働いている独身男性なら年間200万円貯められる!?
配信日: 2021.10.05 更新日: 2024.10.10
執筆者:松浦建二(まつうら けんじ)
CFP(R)認定者
1級ファイナンシャル・プランニング技能士
1990年青山学院大学卒。大手住宅メーカーから外資系生命保険会社に転職し、個人の生命保険を活用したリスク対策や資産形成、相続対策、法人の税対策、事業保障対策等のコンサルティング営業を経験。2002年からファイナンシャルプランナーとして主に個人のライフプラン、生命保険設計、住宅購入総合サポート等の相談業務を行っている他、FPに関する講演や執筆等も行っている。青山学院大学非常勤講師。
http://www.ifp.cc/
働いている世代の月収は男性43万円・女性34万円
令和元年に「老後2000万円不足」が話題になりました。その時の家計の収入と支出は総務省「家計調査」をもとに試算しています。同じ家計調査から、勤労者(35~59歳)単身世帯の1ヶ月間の実収入と実支出を確認してみました。家計調査では施設等の世帯や外国人世帯等を除いた全国の世帯を調査対象にしています。

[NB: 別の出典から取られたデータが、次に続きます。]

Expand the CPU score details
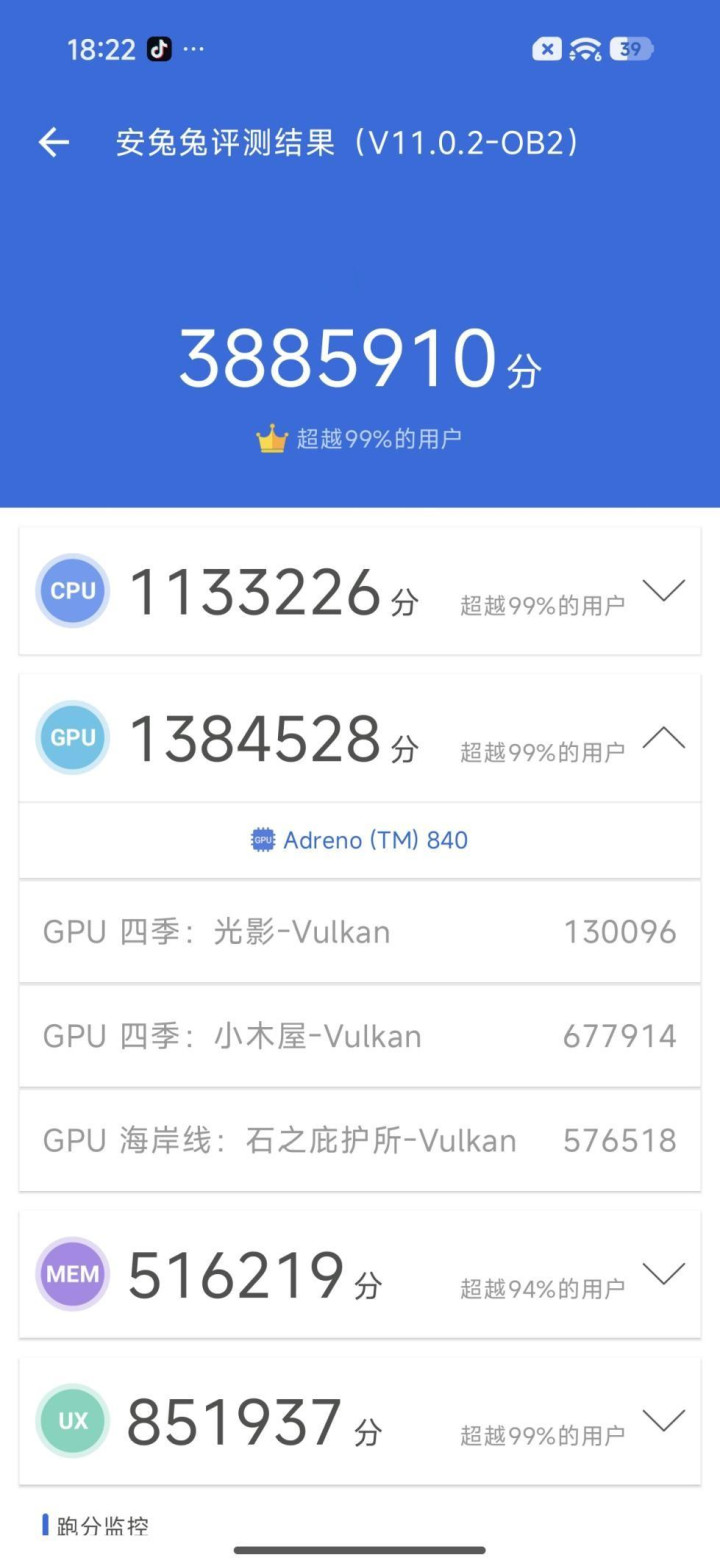 click(x=663, y=591)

資料:総務省「家計調査 家計収支編2020年」をもとに筆者作成
一人暮らし(単身世帯)の平均実収入は男性が43万309円、女性が33万7255円で、男性のほうが6万円ほど多くなっています。実収入は「勤め先収入」「事業・内職収入」「財産収入」「社会保障給付」等の合計額ですが、男女ともに勤労者はほとんどが勤め先からの収入となっています。老後2000万円不足の報告書では、無職高齢者世帯を取り上げており、実収入のほとんどは社会保障給付となっています。
ちなみに10年前(2010年)は、男性の実収入が40万2515円、女性の実収入が33万3785円なので、10年間で男性は2万7794円も増えていますが、女性は3470円しか増えていません。
働いている世代の月々の支出は男女ともに26万円程度
次に同じ家計調査から、勤労者(35~59歳)単身世帯の1ヶ月間の実支出を確認してみました。

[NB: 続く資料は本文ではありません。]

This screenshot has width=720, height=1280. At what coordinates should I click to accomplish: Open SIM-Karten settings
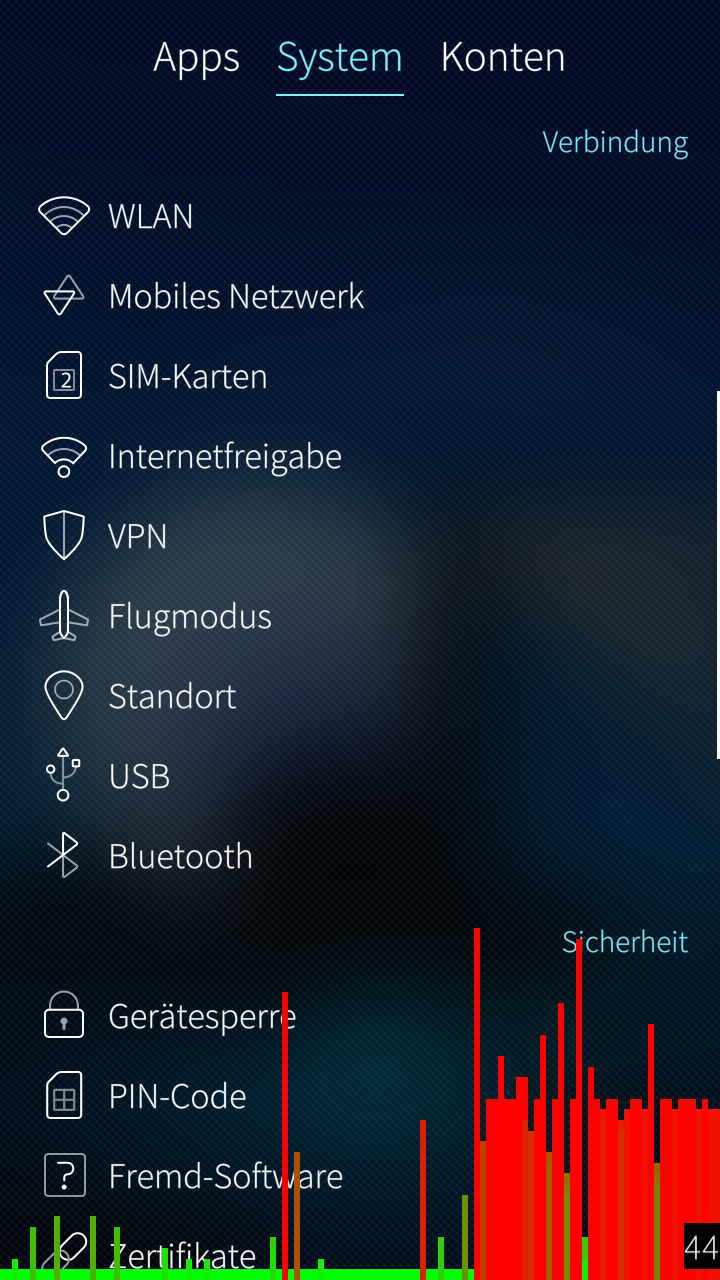188,377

資料:総務省「家計調査 家計収支編2020年」をもとに筆者作成
一人暮らし(単身世帯)の平均実支出は男性が26万9068円、女性が26万390円で、男性と女性では1万円も差がありません。実支出は食料等の10項目の「消費支出」と「非消費支出(直接税や社会保険料等)」の合計です。

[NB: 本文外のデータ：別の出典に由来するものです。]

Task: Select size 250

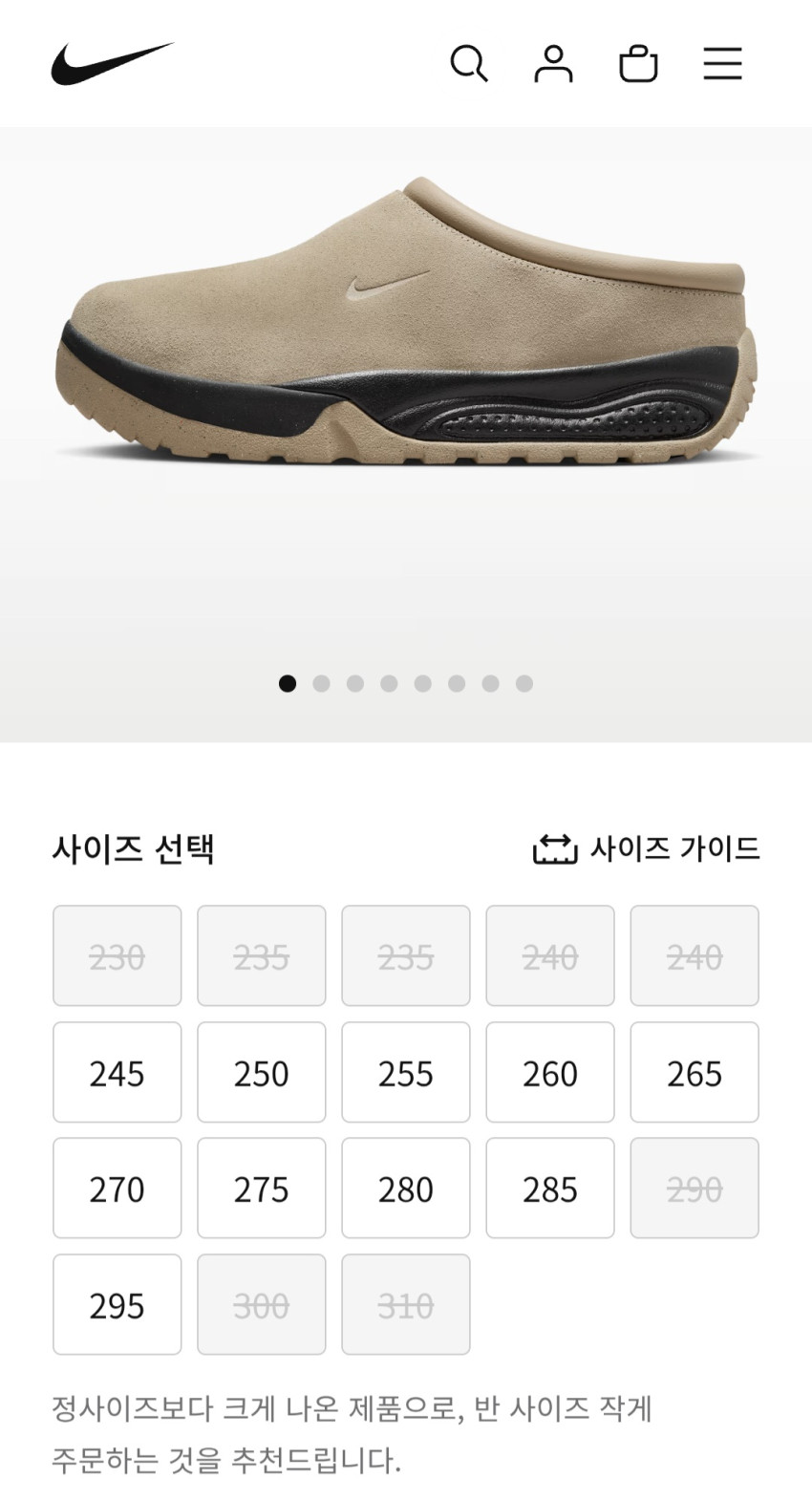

支出項目別に見ると非消費支出が男性9万3789円、女性7万5703円でかなり多く、内訳は男性の場合、勤労所得税1万8756円、個人住民税1万8498円、公的年金保険料3万2026円、健康保険料1万6320円、介護保険料2493円等となっています。消費支出では食料(男性4万7559円・女性3万4417円)、住居(男性2万8686円・女性2万6539円)、交通・通信(男性2万6660円・女性2万4267円)等の支出額が多くなっています。
男女とも収入が支出を大幅に上回っている
勤労者単身世帯の現在の過不足を計算すると下記のようになります。
→男性(43万309円-26万9068円)×12ヶ月=1年あたり193万4892円の超過(手元残り)
→女性(33万7255円-26万390円)×12ヶ月=1年あたり92万2380円の超過(手元残り)
実収入から実支出を引くと、男性の場合は年193万円、女性の場合は年92万円も超過分が発生します。この超過分を何となく使途不明金で使ってしまうのではなく、手元に残し、将来のために投資等に活用することができたら、良いペースで資産形成していけます。特に男性の場合は、元本部分だけで1年あたり200万円弱、10年続けたら2000万近くにもなります。
これらの数字はあくまで平均値なので、毎年収支がマイナスの人もいれば、平均以上に貯められそうな人もいるはずです。しかし、すべてが将来の自分に跳ね返ってくるので、どのような収支であっても計画的に貯めて、お金に自由を奪われない生活を実現させましょう!